In end-stage lung disease, transplantation is sometimes the only viable therapeutic option, but organ availability is limited and rejection presents an additional challenge. Innovative research efforts in the field of tissue regeneration, including pioneering discoveries by University of Vermont Professor of Medicine Daniel Weiss, M.D., Ph.D., and colleagues, hold promise for this population, which includes an estimated 12.7 million people with chronic obstructive pulmonary disorder (COPD), the third leading cause of death in the U.S.

In the past year alone, Weiss and colleagues published four articles in Biomaterials, the leading bioengineering journal, as well as two March 2014 articles by first author Darcy Wagner, Ph.D., a postdoctoral fellow working in Weiss’ lab, reporting their development of new methods and techniques for engineering lungs for patients with COPD and pulmonary fibrosis.

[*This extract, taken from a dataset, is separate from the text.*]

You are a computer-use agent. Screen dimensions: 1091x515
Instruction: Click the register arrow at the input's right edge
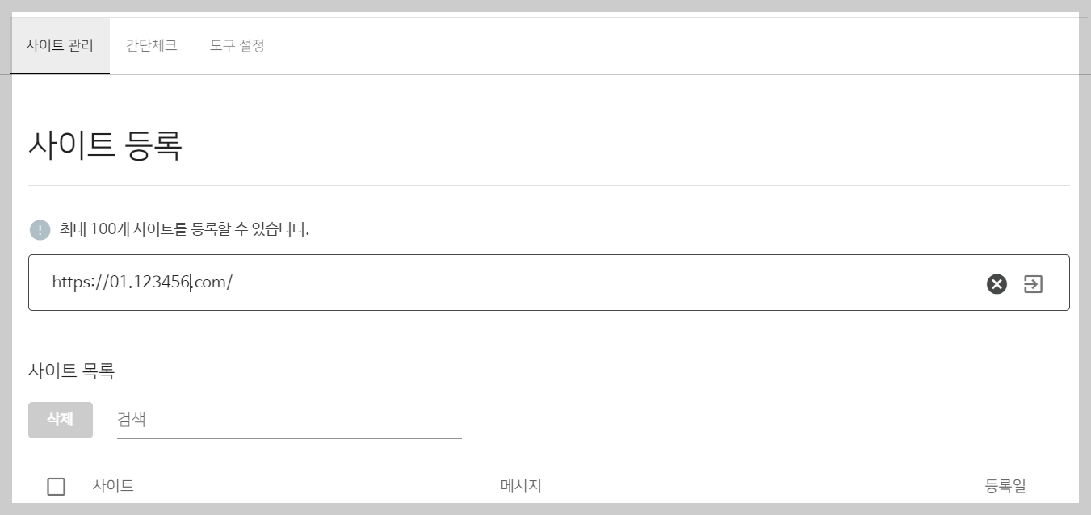pyautogui.click(x=1033, y=283)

Weiss and his team’s work focuses on lung tissue bioengineering, which involves the use of a scaffold — or framework — of lungs from human cadavers to engineer new lungs for patients with end-stage disease. Their studies have examined multiple perspectives on the process of stripping the cellular material from these lungs — called decellularizing — and replacing it with stem cells (recellularization), in an effort to grow new, healthy lungs for transplantation.

Working in animal and human models, Wagner, Weiss and colleagues have addressed numerous challenges faced during the lung tissue bioengineering process, such as the storage and sterilization of decellularized cadaveric scaffolds and the impact of the age and disease state of donor lungs on these processes.

In one of the latest Biomaterials studies, the researchers report on novel techniques that increase the ability to perform high-throughput studies of human lungs.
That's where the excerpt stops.